One of the biggest obstacles for first-time homebuyers is securing a 20% down payment. Fortunately, there are options to make that first home more attainable.
The 20% Barrier
Traditionally, one of the biggest obstacles for first-time homebuyers is securing a down payment. Lenders expect buyers to contribute 20% of their home’s sales price; it provides the the loan originator some security and the buyer some immediate equity, As home prices have risen, however, so has the difficulty of meeting that threshold.
In just the last five years, the median U.S. sales price rose 26.7%, from $329,000 in 2020 to approximately $417,000 in the first quarter of 2025. That correspondingly raised the down payment payment required from $68,500 to $83,400. Many first-time buyers are asking how they can afford that much cash up front.
Fortunately, there are several ways to make that down payment more attainable.
Savings
Saving is still one of the best ways to prepare for a home purchase. Start early and savie consistently. Even $300 a month can yield over $11,000 in three years if placed in a high-yield savings account or certificate of deposit (CD) earning modest interest.

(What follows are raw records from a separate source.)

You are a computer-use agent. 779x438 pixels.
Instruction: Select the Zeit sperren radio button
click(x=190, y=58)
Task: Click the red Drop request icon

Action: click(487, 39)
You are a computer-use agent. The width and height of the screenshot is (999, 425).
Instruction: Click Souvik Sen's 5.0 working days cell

The key is risk aversion—most prospective buyers can’t wait to recover from market volatility.
Family
Family members can gift significant amounts—up to $18,000 per person in 2024 (up from $12,000 in previous years) without tax consequences. As gifts, they don’t count against your debt-to-income ratio. Lenders will need documentation of any gifts as part of the application process.
Alternatively, a family loan may be an option, though lenders will consider this a debt obligation. Still, terms from family are often more flexible than from banks.

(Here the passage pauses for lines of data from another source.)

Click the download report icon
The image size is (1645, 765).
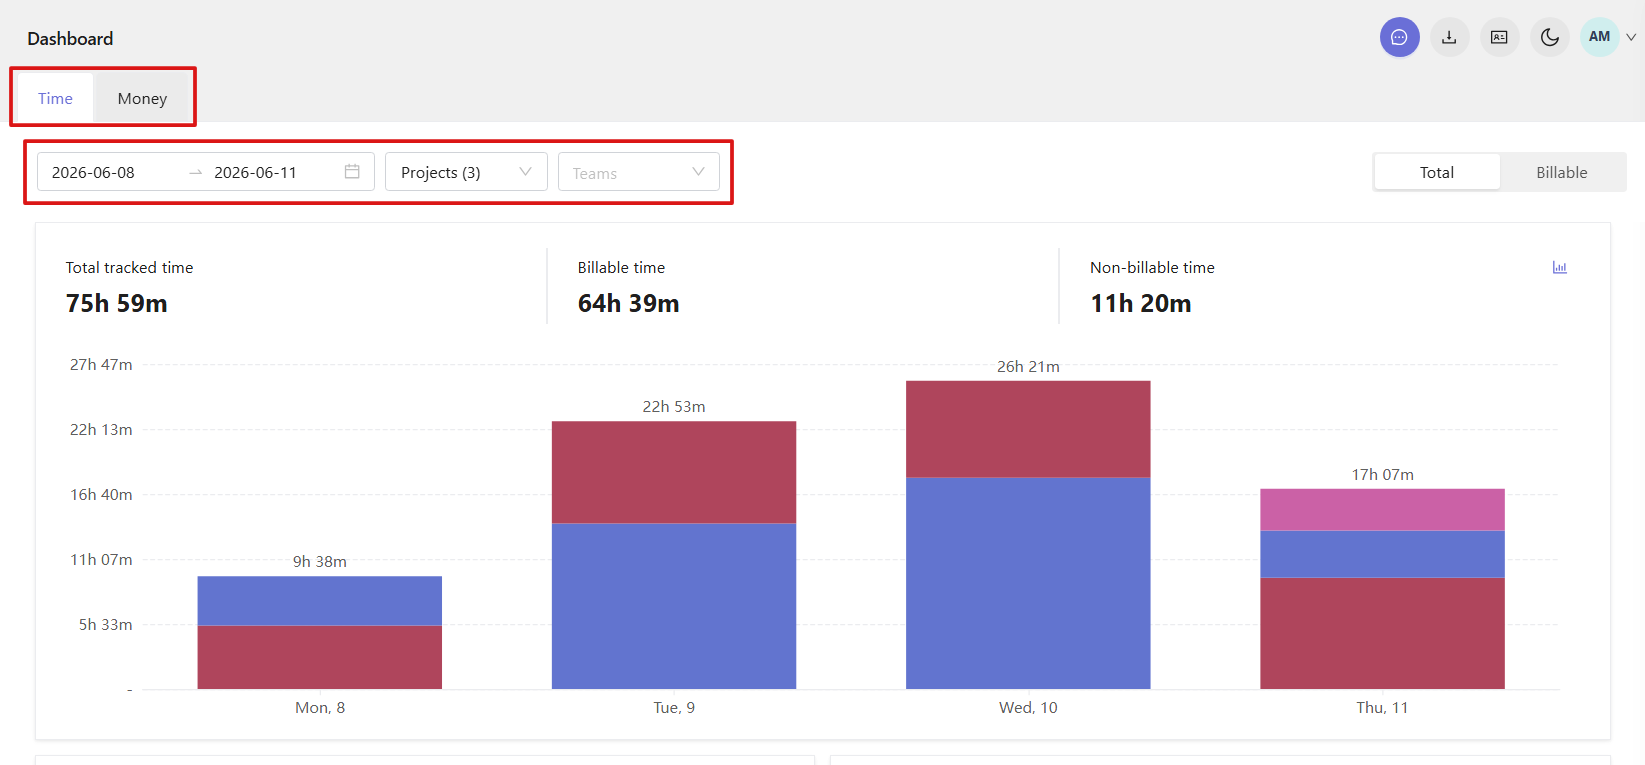[x=1449, y=37]
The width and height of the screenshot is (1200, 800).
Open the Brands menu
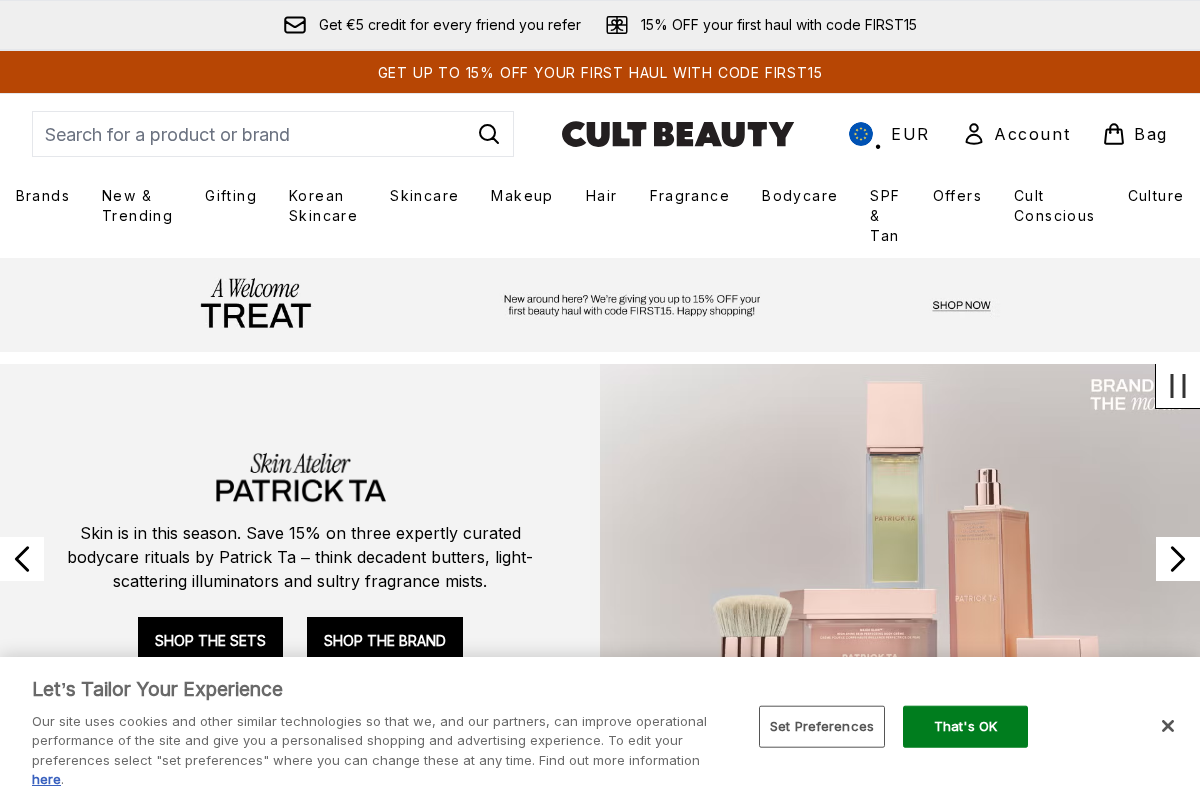[43, 196]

Retirement Funds (Use with Caution)
401(k) owners may be able to borrow up to $50,000 or half their vested balance, whichever is less. Since account owners are repaying themselves (with interest), this can be a practical route—but one with risk. If the account owner leaves the job, any loan balance may come due immediately.
First-time homebuyers can withdraw up to $10,000 penalty-free to apply toward a down payment. This applies to both traditional and Roth IRAs, though income taxes may still apply on withdrawals from traditional accounts.
Co-Buying Options
Having a co-buyer—either a housemate who shares ownership or a silent investor—can make purchasing a home more feasible. However, these arrangements should be legally formalized to avoid disputes later.
Assistance Programs
Federal, state, and local programs offer meaningful support for first-time buyers:
FHA loans require just 3.5% down and are ideal for buyers with moderate credit.
VA loans offer zero-down options for eligible veterans and active-duty service members.
USDA Loans is the home loans program of the US Department of Agriculture, offering zero-down down loan options in eligible rural areas.
Fannie Mae and Freddie Mac both offer loan programs with 3% down payments to qualifying homebuyers.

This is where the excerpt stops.